The recommended way to use the API is to start by looking at the final function distribute_compute_config.write_config_to_file() and work backwards to all the constituent functions.

distribute_compute_config.apptainer_config(meta: Meta, description: Description, slurm: Slurm | None = None) → ApptainerConfig

assemble the metadata() and description() into a config file that can be written to disk

Parameters:

meta – output of metadata() function
description – output of description() function
slurm – global-level attribtues to pass to Slurm created from slurm(). These values will be overriden by job-level Slurm attributes specified in job(). If you do not intend to run this job set on a slurm cluster, you may ignore this value.
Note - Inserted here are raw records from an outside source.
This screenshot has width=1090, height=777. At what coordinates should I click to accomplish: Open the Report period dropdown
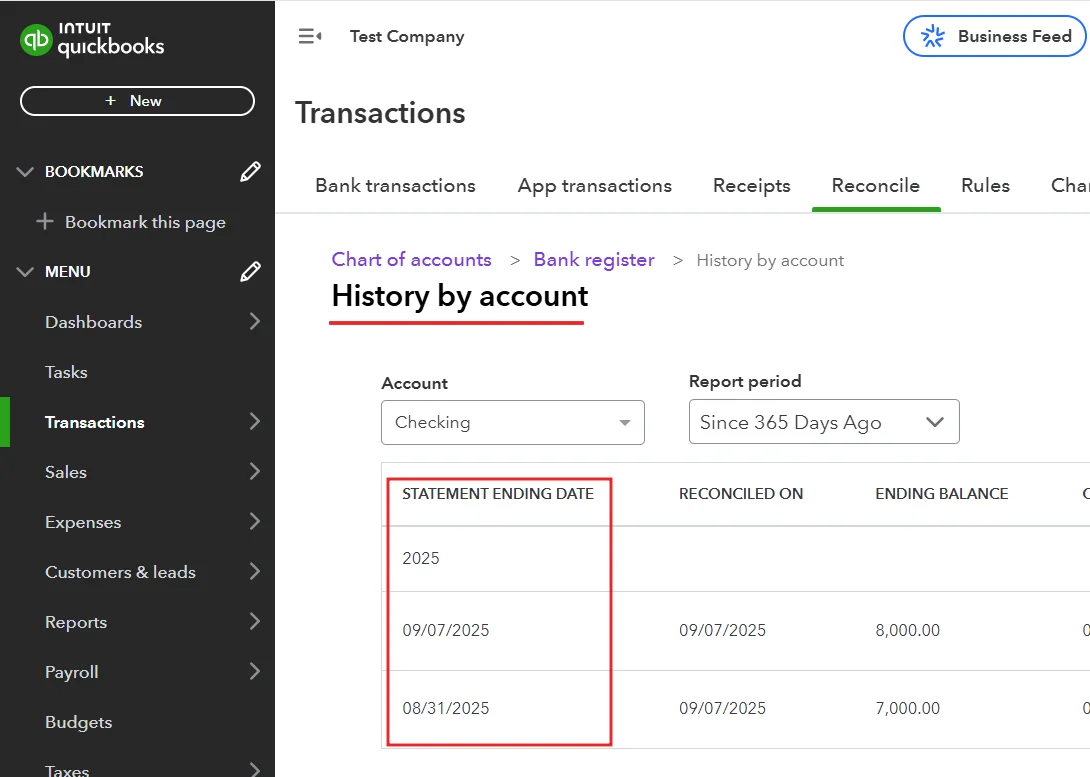[823, 423]
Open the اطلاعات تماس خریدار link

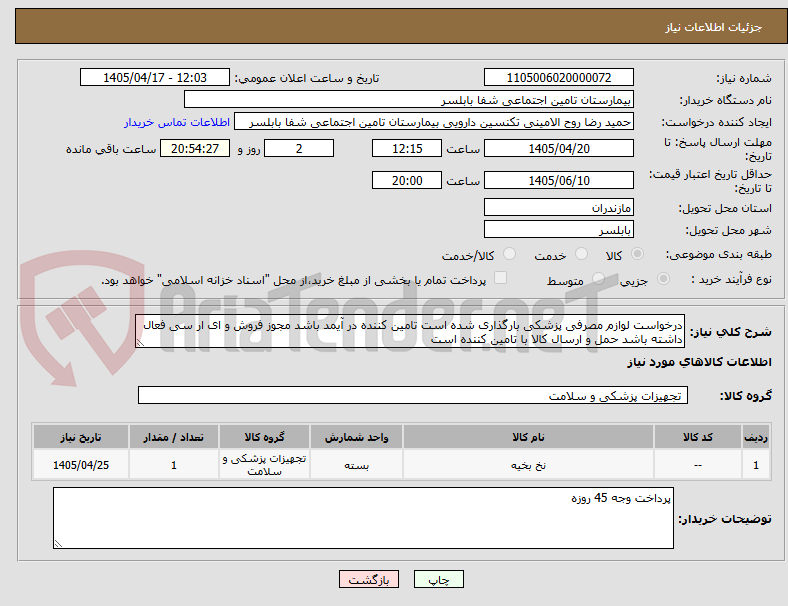point(177,122)
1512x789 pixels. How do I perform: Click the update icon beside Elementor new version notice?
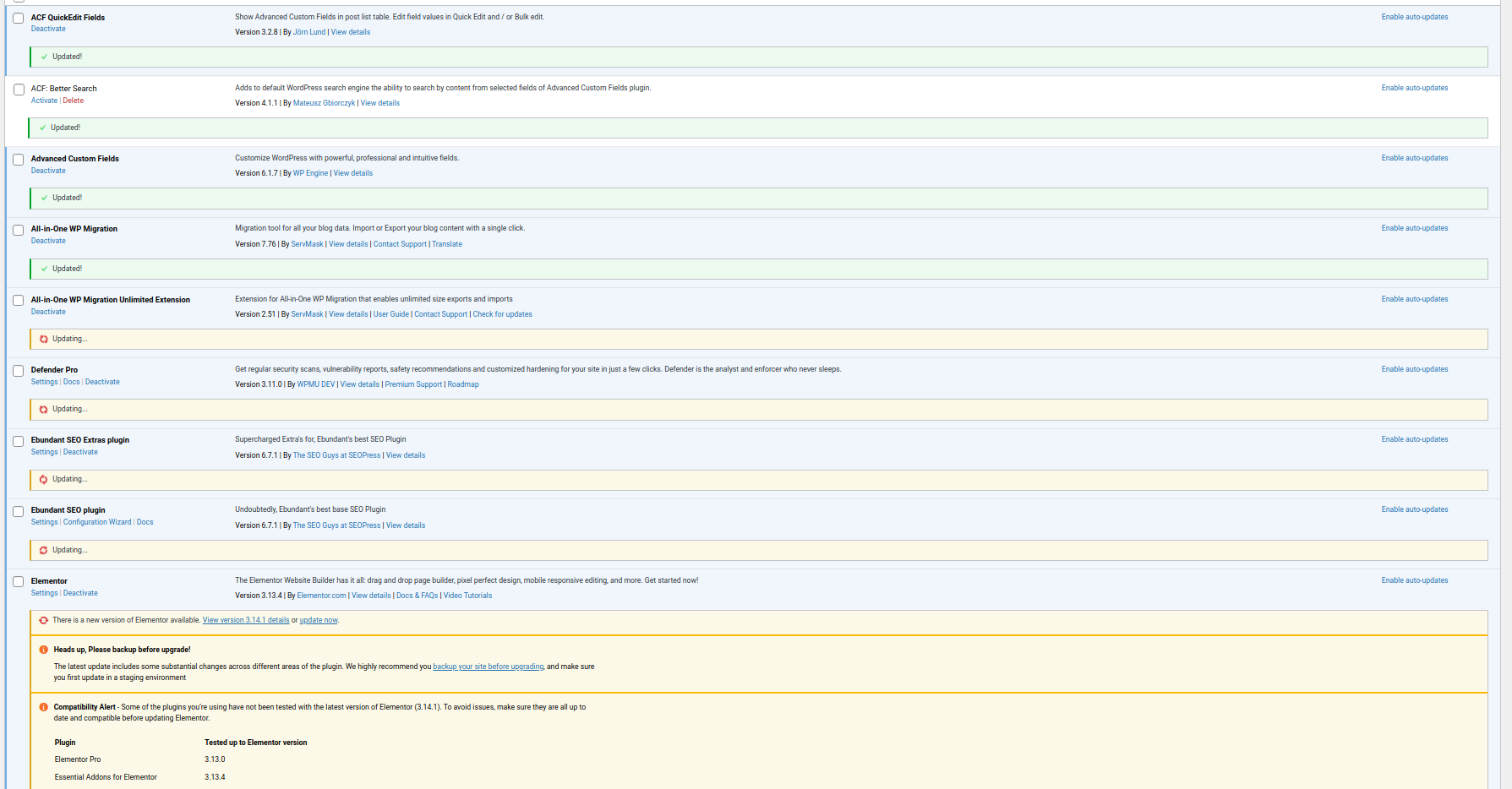(x=44, y=621)
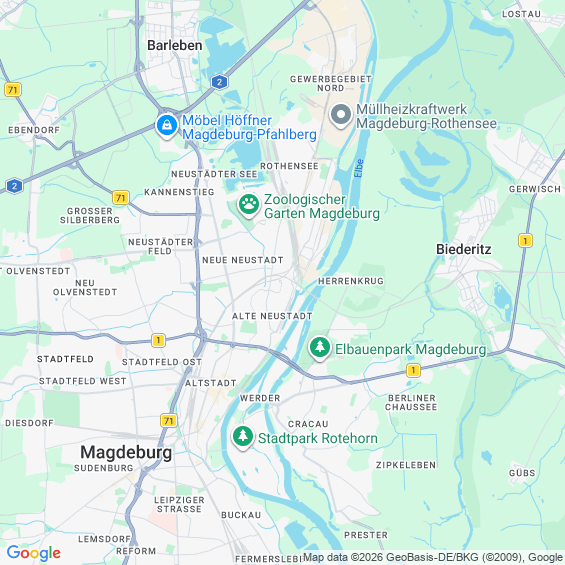Open the Google logo link
The width and height of the screenshot is (565, 565).
point(34,553)
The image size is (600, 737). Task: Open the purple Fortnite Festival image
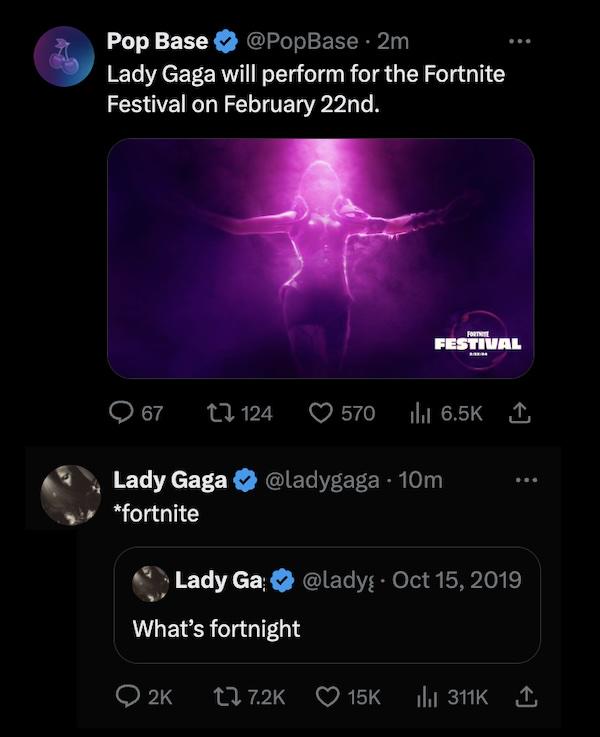point(320,257)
You can write this description object to disk with write_config_to_file()

distribute_compute_config.metadata(namespace: str, batch_name: str, capabilities: List[str], matrix_username: str | None = None) → Meta

construct the metadata Meta object for information about what this job batch will run

Parameters:

namespace (str) – namespace where several batch_name runs may live
batch_name (str) – the name of this batch of jobs
capabilities (List[str]) – required capabilities for your job
matrix_username (Optional[str]) – a matrix username in the format @your_username:homeserver_url

for an apptainer job the capabilities are is simply ["apptainer"]. If you need GPU capabilities, use ["apptainer", "gpu"].

Example:

import distribute_compute_config as distribute
matrix_user = "@matrx_id:matrix.org"
batch_name = "test_batch"
namespace = "test_namespace"
capabilities = ["apptainer"]

meta = distribute.metadata(namespace, batch_name, capabilities, matrix_user)
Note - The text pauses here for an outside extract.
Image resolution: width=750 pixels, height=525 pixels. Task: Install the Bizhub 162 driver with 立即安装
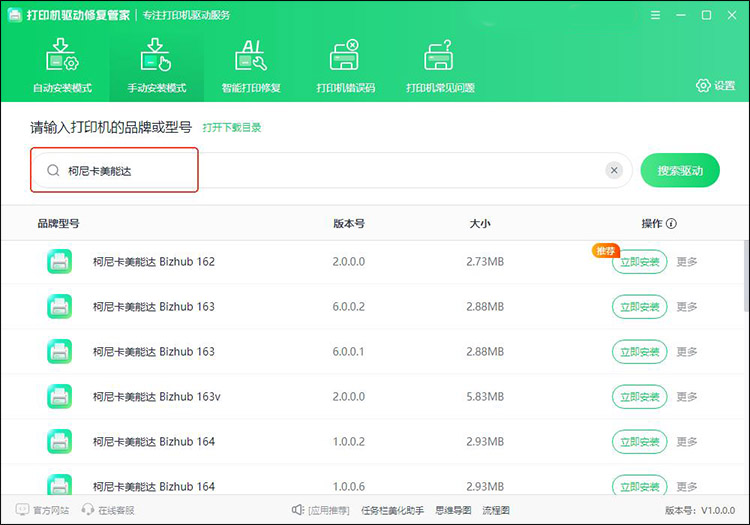tap(639, 262)
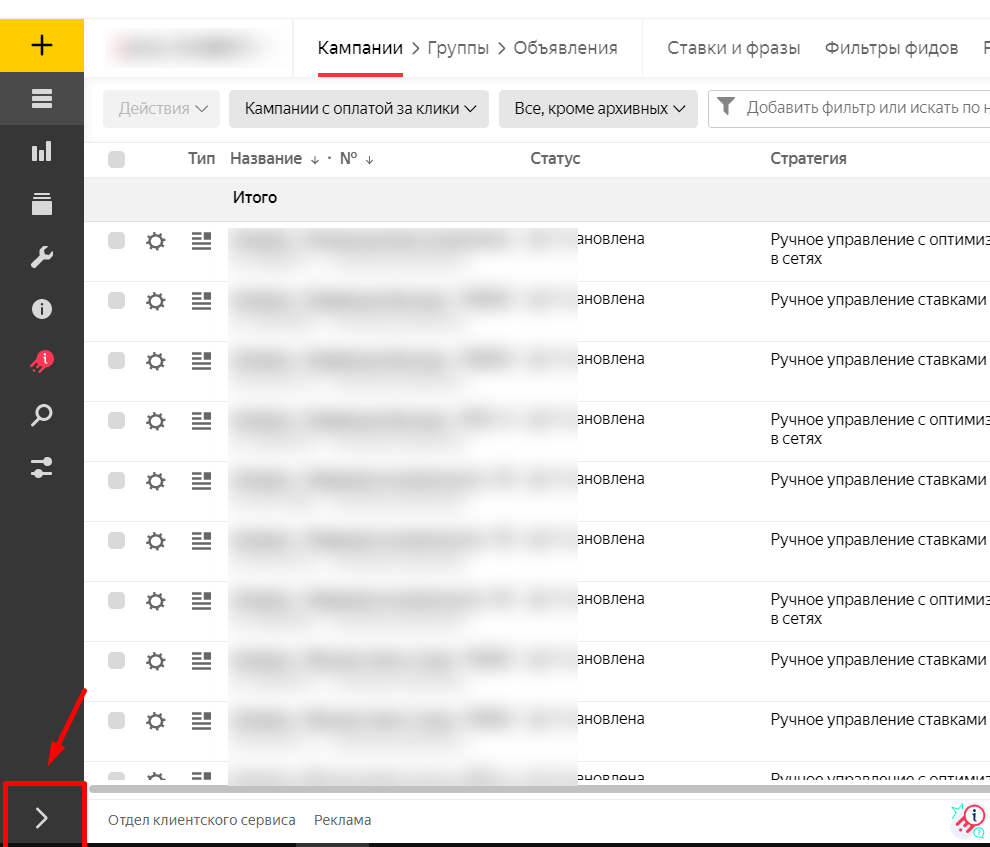The width and height of the screenshot is (990, 847).
Task: Open 'Все, кроме архивных' dropdown
Action: point(598,109)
distribute_compute_config.description(initialize: Initialize, jobs: List[Job]) → Description

combines initialization information with a list of jobs to describe the solver files, how they should be started, and what they will run

Parameters:

initialize – You can create an Initialize struct with initialize()
jobs – information for each job can be created from the job() function.

Example:

import distribute_compute_config as distribute

initialize = distribute.initialize(
    sif_path="./some/path/to/file.sif",
    required_files=[],
    required_mounts=[]
)

job_1_config_file = distribute.file(
    "./path/to/config1.json",
    alias="config.json",
    relative=True
)

job_1 = distribute.job("job_1", [job_1_config_file])

description = distribute.description(initialize, jobs=[job_1])

distribute_compute_config.file(path: str, relative=False, alias=None) → File

create a file to appear in the /input directory of the solver

Parameters:

path – a path to the file on disk. path should be an absolute, unless relative=True is also specified. If relative=True is not speficied, the full directory structure to the file must already exist.
relative – a flag for if the path specified is a relative path or not. Defaults to False
alias – how the file should be renamed when it appears in the /input directory of your solver. If no alias is specified, the current name of the file will be used.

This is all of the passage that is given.